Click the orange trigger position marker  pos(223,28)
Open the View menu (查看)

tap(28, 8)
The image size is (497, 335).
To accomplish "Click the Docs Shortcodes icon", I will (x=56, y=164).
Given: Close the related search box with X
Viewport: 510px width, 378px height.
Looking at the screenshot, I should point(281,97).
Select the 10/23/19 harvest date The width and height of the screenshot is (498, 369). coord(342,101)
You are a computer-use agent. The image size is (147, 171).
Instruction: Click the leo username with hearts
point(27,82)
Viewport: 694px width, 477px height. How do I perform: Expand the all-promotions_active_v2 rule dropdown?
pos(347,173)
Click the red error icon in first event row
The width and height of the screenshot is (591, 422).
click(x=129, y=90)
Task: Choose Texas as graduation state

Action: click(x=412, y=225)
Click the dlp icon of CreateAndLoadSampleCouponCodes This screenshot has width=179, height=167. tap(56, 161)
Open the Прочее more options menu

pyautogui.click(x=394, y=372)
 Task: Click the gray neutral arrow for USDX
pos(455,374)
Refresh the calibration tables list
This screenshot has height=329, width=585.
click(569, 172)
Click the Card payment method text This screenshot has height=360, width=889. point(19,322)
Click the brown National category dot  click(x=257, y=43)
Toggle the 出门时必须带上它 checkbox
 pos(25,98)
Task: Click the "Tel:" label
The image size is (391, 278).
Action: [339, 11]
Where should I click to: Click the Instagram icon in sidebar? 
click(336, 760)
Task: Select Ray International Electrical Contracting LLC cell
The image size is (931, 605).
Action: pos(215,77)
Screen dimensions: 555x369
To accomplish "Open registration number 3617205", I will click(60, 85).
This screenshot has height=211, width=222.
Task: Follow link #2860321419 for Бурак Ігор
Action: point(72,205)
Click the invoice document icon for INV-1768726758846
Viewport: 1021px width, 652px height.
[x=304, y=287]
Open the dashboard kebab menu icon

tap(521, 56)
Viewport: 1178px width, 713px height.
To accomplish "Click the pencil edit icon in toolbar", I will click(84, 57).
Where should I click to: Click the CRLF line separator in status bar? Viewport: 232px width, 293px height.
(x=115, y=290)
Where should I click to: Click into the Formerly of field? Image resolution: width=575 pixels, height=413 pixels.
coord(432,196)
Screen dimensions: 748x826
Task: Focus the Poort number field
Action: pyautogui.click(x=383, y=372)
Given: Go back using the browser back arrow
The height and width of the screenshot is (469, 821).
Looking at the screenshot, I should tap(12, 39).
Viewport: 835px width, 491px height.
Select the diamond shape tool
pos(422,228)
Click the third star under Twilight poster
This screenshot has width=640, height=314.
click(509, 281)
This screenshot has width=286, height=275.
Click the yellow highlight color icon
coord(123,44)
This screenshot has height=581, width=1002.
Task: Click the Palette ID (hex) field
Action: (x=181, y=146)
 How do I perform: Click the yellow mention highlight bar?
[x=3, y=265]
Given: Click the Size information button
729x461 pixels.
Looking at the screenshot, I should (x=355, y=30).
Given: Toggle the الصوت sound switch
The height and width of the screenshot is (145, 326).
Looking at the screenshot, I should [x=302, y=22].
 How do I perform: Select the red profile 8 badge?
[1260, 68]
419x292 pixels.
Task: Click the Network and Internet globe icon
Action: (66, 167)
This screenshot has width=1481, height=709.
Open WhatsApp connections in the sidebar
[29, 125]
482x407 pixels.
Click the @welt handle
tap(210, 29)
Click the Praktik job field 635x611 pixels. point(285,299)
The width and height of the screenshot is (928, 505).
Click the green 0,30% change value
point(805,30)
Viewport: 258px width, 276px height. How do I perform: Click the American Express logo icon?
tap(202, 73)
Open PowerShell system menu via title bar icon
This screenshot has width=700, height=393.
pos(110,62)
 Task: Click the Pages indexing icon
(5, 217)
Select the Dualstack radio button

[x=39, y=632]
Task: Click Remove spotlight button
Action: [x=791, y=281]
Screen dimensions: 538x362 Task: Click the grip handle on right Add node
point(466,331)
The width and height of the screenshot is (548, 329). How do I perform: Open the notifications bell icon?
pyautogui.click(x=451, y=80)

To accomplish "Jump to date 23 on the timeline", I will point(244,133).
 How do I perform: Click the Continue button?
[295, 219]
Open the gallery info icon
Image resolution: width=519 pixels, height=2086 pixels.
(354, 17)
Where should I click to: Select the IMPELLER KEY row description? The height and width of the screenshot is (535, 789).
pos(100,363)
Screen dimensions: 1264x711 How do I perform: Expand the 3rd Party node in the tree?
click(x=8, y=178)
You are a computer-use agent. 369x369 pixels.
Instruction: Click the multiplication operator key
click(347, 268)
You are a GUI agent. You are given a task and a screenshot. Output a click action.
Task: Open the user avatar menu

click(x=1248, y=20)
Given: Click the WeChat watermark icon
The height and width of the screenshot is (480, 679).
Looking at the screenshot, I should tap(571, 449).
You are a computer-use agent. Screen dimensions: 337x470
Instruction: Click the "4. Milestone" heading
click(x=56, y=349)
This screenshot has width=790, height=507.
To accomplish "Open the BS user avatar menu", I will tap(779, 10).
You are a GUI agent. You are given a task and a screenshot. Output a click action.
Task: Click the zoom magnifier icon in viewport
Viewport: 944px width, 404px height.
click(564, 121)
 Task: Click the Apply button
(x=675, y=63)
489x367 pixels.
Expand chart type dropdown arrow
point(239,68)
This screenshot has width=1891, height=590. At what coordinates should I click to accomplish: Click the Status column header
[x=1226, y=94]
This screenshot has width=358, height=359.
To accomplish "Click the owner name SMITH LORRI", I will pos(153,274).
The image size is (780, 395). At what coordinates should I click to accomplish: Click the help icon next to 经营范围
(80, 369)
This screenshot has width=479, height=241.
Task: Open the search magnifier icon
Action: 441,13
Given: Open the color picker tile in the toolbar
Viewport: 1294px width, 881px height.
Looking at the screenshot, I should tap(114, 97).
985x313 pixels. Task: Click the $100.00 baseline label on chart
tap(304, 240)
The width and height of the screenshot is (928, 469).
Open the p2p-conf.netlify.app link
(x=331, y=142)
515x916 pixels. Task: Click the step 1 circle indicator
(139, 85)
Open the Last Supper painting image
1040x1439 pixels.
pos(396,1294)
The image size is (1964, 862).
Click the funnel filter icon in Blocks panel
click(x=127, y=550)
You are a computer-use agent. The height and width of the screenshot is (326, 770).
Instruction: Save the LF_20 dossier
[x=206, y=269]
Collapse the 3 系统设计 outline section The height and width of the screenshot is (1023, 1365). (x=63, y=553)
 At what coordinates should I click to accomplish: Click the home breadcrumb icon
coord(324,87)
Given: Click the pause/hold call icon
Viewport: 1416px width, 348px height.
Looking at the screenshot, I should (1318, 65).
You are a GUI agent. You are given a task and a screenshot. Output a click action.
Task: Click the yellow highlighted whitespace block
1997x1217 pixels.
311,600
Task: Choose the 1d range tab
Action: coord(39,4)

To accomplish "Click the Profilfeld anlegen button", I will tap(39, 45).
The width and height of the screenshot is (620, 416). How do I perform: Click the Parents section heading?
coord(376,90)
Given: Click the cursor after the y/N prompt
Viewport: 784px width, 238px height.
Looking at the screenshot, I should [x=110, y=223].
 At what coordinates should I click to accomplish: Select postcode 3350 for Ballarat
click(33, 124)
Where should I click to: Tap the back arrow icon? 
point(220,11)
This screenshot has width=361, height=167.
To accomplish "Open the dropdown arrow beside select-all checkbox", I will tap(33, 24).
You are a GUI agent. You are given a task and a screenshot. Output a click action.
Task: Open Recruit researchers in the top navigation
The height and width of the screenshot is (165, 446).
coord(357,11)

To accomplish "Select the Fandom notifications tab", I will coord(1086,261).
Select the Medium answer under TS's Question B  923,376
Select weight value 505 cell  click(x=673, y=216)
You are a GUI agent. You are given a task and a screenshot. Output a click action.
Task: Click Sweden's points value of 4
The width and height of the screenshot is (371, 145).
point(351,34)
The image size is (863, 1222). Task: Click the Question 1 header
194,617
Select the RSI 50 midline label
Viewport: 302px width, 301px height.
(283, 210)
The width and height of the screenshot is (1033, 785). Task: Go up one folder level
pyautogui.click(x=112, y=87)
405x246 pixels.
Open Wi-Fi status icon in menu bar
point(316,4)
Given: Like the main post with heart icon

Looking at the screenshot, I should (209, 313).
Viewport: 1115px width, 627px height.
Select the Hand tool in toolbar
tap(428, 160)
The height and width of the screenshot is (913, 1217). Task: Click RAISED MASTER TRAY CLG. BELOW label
--*--
Stated task — Recast the data from the line containing "Click the Praktik" through the line containing "point(805,30)" as a two-column CSV with the headers text and answer. Give one row for each text-and-answer pair, with each value in a single quoted field and line breaks turned into spaces.

Expected answer —
text,answer
"Click the Praktik job field 635x611 pixels.","point(285,299)"
"The width and height of the screenshot is (928, 505). Click the green 0,30% change value","point(805,30)"